___ Dataset

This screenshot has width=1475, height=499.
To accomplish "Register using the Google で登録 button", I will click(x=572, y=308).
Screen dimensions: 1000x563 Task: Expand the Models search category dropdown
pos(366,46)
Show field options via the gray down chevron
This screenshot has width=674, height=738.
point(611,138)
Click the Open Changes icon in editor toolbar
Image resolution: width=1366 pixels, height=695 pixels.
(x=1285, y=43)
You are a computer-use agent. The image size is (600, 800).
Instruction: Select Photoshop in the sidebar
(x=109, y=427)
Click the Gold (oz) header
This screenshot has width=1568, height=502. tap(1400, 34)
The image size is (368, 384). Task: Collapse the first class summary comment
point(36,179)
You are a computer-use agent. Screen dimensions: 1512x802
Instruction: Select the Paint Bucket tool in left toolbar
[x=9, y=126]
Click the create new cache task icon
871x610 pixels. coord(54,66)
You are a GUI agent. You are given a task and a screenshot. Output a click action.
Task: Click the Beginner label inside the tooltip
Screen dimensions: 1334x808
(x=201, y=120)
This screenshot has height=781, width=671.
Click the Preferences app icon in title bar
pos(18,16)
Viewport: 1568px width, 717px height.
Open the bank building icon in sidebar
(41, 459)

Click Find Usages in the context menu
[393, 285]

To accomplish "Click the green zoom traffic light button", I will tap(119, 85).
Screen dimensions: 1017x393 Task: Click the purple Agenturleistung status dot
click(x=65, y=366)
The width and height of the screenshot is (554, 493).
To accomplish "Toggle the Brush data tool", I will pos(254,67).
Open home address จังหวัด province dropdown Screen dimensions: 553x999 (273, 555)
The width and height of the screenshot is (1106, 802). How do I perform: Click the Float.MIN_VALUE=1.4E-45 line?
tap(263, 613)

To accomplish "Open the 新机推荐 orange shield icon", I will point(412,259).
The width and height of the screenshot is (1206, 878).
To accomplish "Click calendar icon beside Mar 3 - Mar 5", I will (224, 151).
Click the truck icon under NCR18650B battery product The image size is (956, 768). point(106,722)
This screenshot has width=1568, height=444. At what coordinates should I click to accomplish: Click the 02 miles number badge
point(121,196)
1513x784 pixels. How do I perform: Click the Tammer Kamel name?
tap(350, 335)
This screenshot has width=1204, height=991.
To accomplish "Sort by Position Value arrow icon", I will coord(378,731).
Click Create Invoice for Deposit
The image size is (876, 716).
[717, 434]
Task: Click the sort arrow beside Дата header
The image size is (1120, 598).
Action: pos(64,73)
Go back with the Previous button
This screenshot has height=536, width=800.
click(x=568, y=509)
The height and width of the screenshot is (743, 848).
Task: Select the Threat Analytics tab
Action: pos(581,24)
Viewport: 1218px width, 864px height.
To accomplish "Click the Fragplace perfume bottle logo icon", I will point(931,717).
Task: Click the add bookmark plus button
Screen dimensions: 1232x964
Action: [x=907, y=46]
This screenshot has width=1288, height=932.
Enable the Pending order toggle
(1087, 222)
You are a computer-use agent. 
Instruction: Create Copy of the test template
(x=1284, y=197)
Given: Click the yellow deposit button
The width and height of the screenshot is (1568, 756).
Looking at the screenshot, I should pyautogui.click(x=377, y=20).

______

Task item: Return the number of lines containing the word "Viewport" in these records, with no additional output.

Expected answer: 2